Debido a su sabor ligeramente picante y fuerte suelen emplearse como condimento o ingrediente menor y esporádico de ensaladas, sopas y salsas, pero por sus virtudes protectoras y curativas, deberían ser uno de los "platos fuertes" de toda mesa.
Los bulbos comestibles, pertenecientes a la familia botánica de las liliáceas o Allium, no sólo benefician el paladar sino también la salud, ya que son una barrera natural y poderosa contra los trastornos cardiovasculares, las infecciones y el cáncer, y unos excelentes aliados del organismo contra muchos otros trastornos.

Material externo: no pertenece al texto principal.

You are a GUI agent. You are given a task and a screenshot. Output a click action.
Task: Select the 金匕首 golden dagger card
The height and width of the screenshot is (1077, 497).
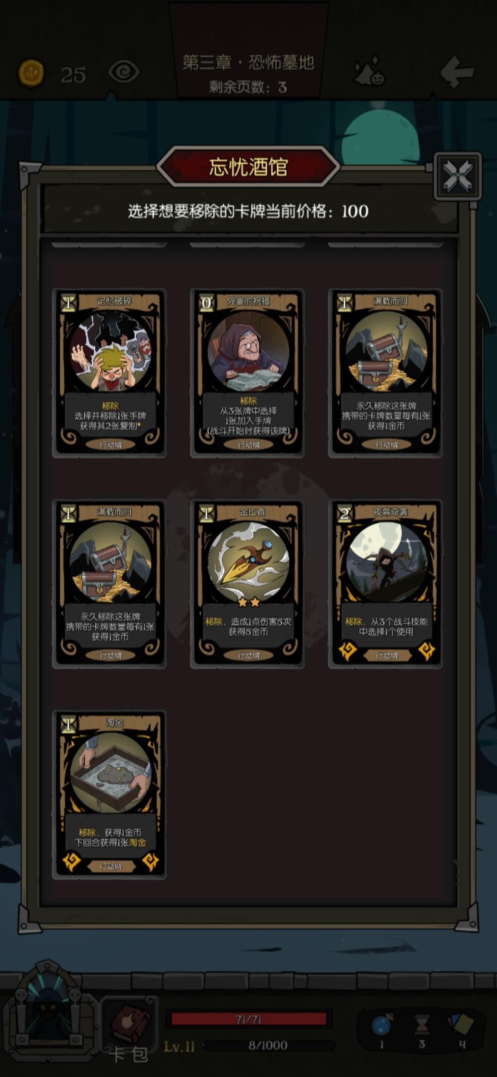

Las virtudes de estas hortalizas se conocen desde hace miles de años: los griegos utilizaban los puerros para combatir la esterilidad y el emperador Nerón los tomaba para aclararse la voz; los egipcios bebían jugo de cebollas para aliviar la tos, los catarros y los trastornos estomacales; y el historiador romano Plinio el Viejo indicaba el ajo para combatir 61 enfermedades.
Las investigaciones médicas no sólo han ido confirmando las bondades de los dos pesos pesados de la familia Allium, la cebolla y el ajo sino también aportado evidencias de que todas las liliáceas, desde el puerro y las chalotas, hasta la cebolleta y el cebollino, benefician la salud de distintos modos.